The News
Sawmills announced the launch of Mills, which the company describes as the industry’s first agentic telemetry management platform designed to automatically optimize telemetry across its entire lifecycle. The platform operates as an always-on telemetry operator that analyzes telemetry data, identifies waste or quality issues, and proposes fixes across development pipelines and production environments without requiring continuous engineering intervention.
Analysis
Observability Growth Is Creating a Telemetry Management Problem
As modern applications become more distributed and cloud-native, telemetry data has expanded rapidly across logs, metrics, traces, and event streams. While observability platforms provide visibility into these environments, managing the volume, quality, and cost of telemetry data has become a growing operational challenge for DevOps and platform teams.
Internal research highlights the scale of this problem. Organizations report using large numbers of observability tools simultaneously, with 29% operating between 16 and 20 observability tools and 25.3% running between 11 and 15 tools across their environments.
At the same time, telemetry data is growing faster than teams can manage it. Research shows 25.5% of organizations cite telemetry data growth as a major operational challenge, while 19.9% say they struggle to correlate observability signals quickly across systems.
These trends suggest that the next stage of observability maturity may focus less on collecting more data and more on managing telemetry intelligently.
Agentic Operations Extend into the Observability Stack
Sawmills’ new platform introduces the concept of agentic telemetry management, where an AI-driven system continuously monitors telemetry pipelines and acts as a dedicated operator responsible for improving data quality and reducing waste.
According to the announcement, Mills operates across several stages of the telemetry lifecycle:
- Code and CI pipelines: Identifying telemetry issues before code reaches production
- Production environments: Detecting redundant or low-value telemetry signals
- Observability pipelines: Ensuring high-quality telemetry reaches monitoring platforms
- Operational workflows: Routing recommended fixes to developers or DevOps teams for approval
Once changes are approved, the system can deploy telemetry updates while maintaining visibility and rollback controls for DevOps teams.
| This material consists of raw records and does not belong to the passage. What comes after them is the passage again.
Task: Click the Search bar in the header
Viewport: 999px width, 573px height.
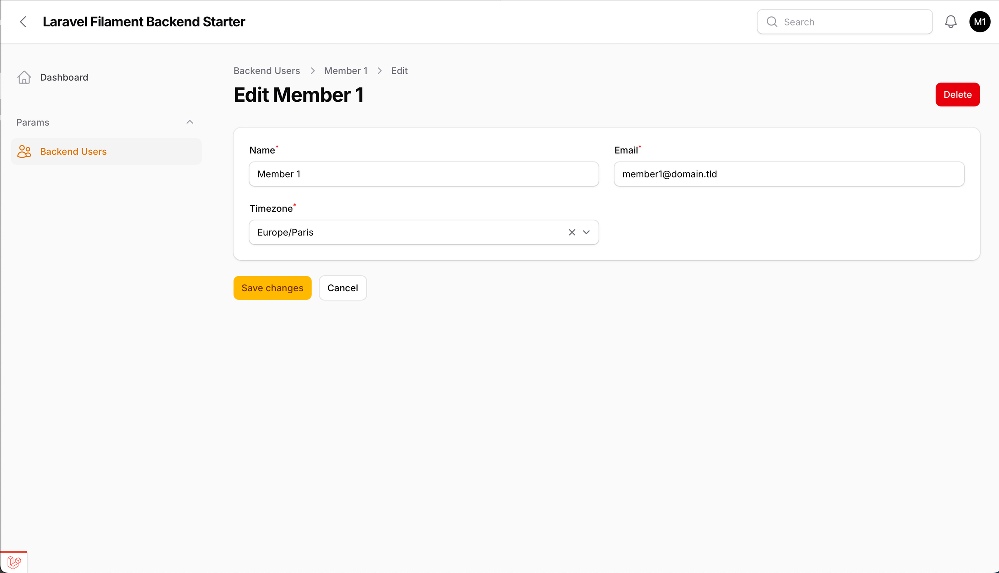Action: [x=845, y=22]
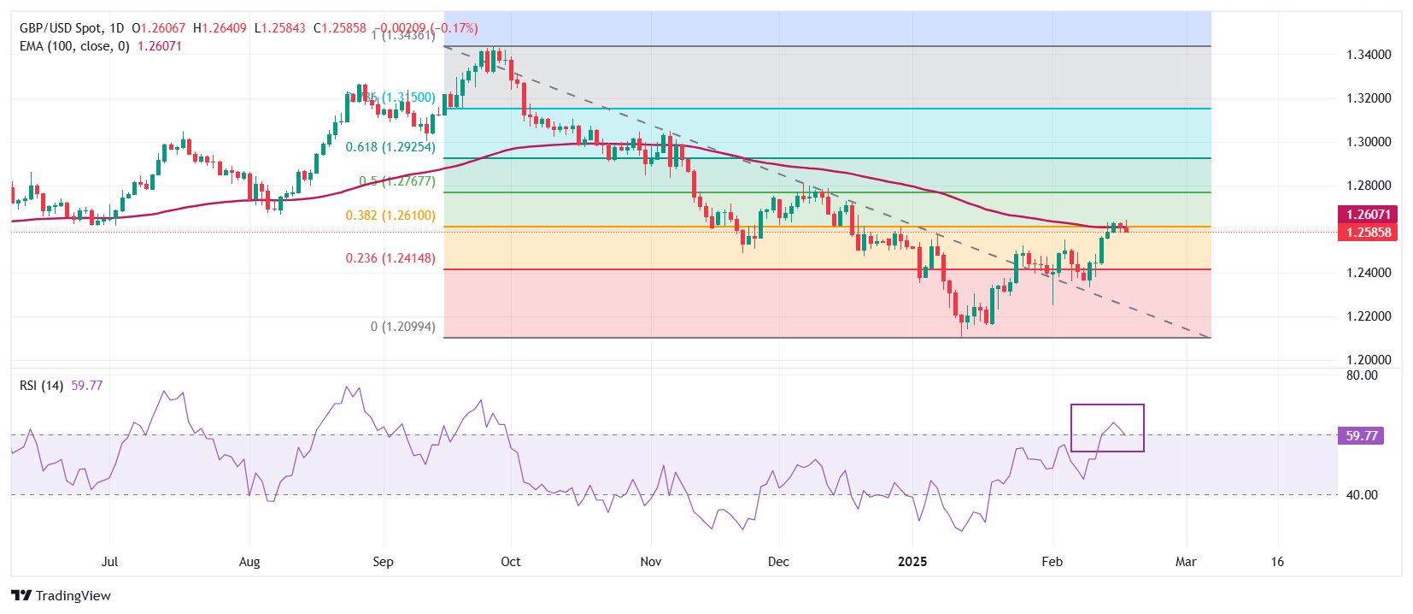
Task: Select the 80.00 level on RSI scale
Action: (1362, 375)
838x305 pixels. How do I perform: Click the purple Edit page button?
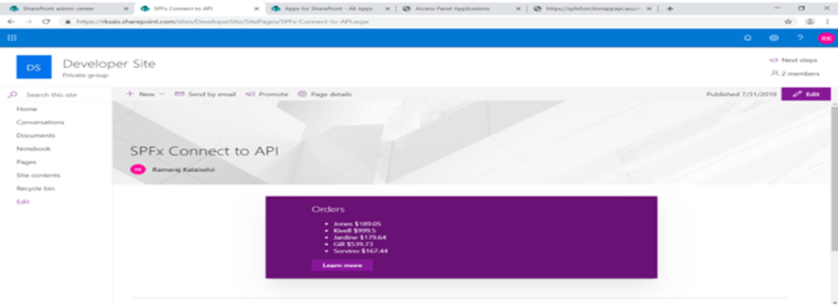click(806, 94)
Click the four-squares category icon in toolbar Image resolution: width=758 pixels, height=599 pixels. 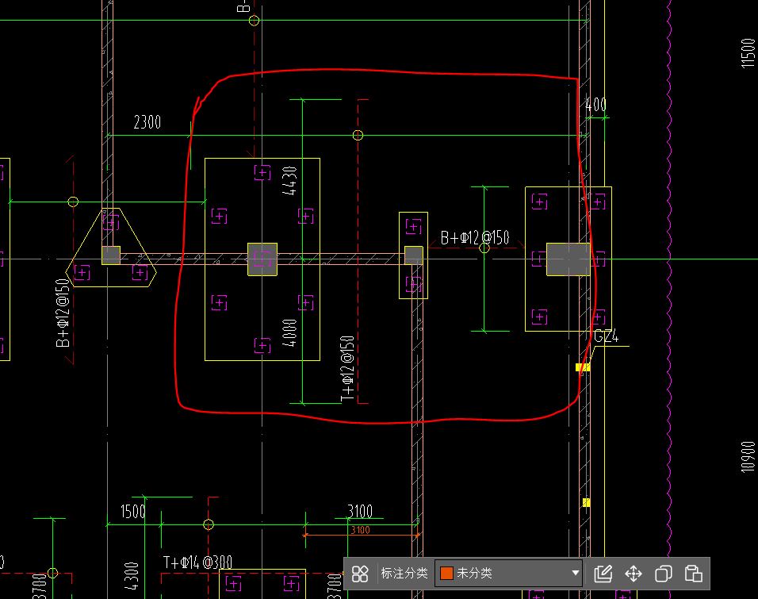click(361, 573)
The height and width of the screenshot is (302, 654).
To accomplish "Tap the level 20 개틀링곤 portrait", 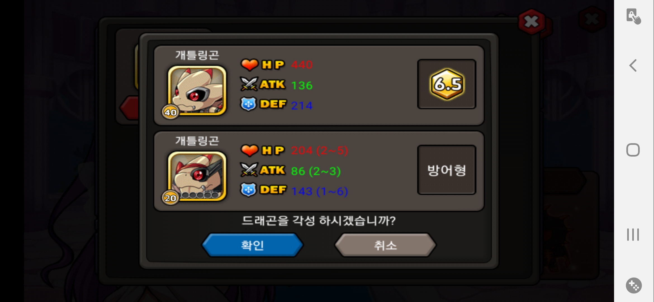I will [197, 176].
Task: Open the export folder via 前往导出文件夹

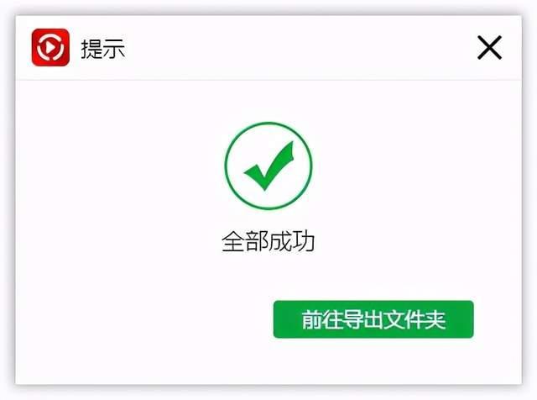Action: 373,319
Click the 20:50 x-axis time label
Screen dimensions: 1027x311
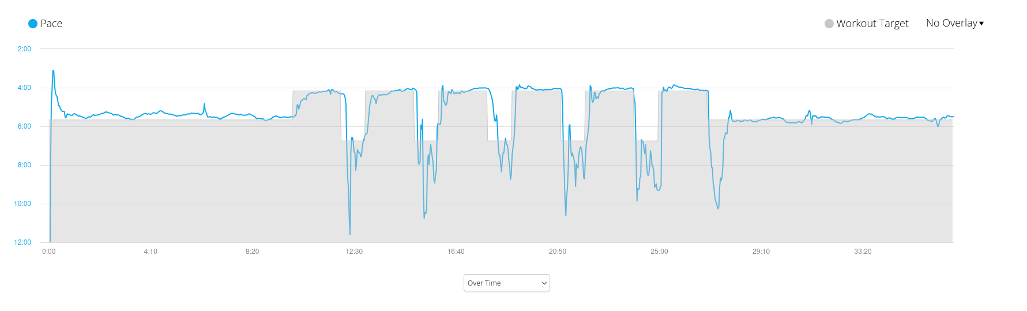coord(558,252)
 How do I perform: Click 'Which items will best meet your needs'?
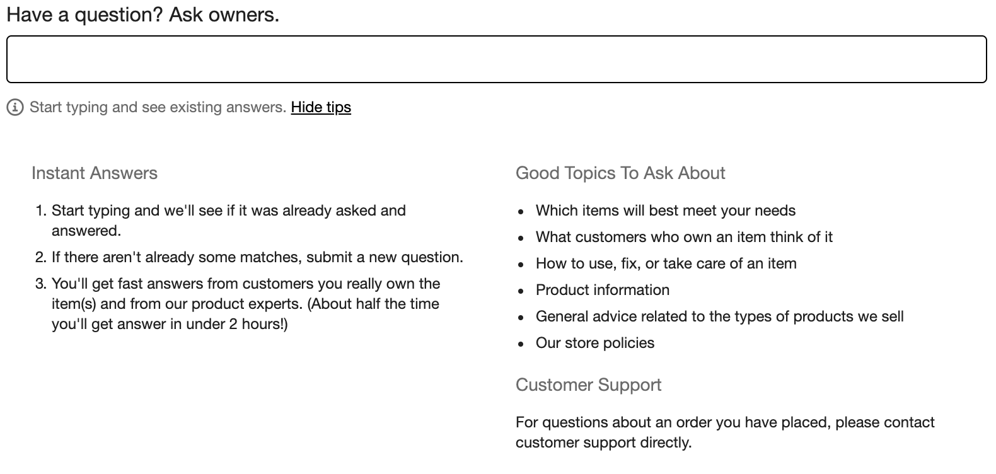665,211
For engineering organizations, the goal is to address what the company describes as a telemetry ownership gap. Developers typically generate telemetry data as part of application instrumentation, while DevOps teams are responsible for managing observability systems and controlling costs. This separation can lead to redundant instrumentation, inconsistent telemetry standards, and rising observability spend.
Market Challenges and Insights
Observability remains a high priority for modern engineering organizations, but operational complexity continues to grow alongside adoption. Research shows 60.5% of organizations prioritize real-time insights to meet performance and SLA requirements, while 51.3% prioritize tracing and fault isolation for root cause analysis.
At the same time, telemetry management is becoming a cost issue. Observability platforms rely heavily on ingestion-based pricing models, meaning large telemetry volumes can significantly increase operational spending. As organizations scale distributed architectures, data volume often grows faster than engineering teams can optimize it.
This dynamic is creating demand for automation-driven telemetry management tools that can help reduce noise, enforce telemetry standards, and optimize data pipelines across development and production environments.
What This Means for Developers and Platform Teams
For developers and platform engineers, the emergence of agentic telemetry platforms could reshape how observability systems are managed. Rather than relying on periodic manual audits of instrumentation and telemetry pipelines, organizations may increasingly adopt automated systems that continuously analyze telemetry behavior and recommend improvements.
Potential developer impacts include:
- Reduced telemetry noise and redundant instrumentation
- Automated feedback loops between production observability data and development workflows
- Improved visibility into telemetry cost drivers
- Self-service workflows for developers to adjust instrumentation within DevOps guardrails
These capabilities could help reduce the operational overhead associated with managing telemetry at scale while improving the signal quality of observability data.
Looking Ahead
The launch of Sawmills’ Mills platform highlights a growing trend toward agentic operations across the software lifecycle, extending beyond development automation and infrastructure management into the observability stack itself.
As telemetry volumes continue to grow across distributed cloud-native systems, engineering teams may increasingly rely on automated operators to manage data pipelines and maintain observability quality. If this approach proves effective, telemetry management could evolve into a new category within the broader AI-driven operations ecosystem, helping organizations balance observability insight with cost efficiency at scale.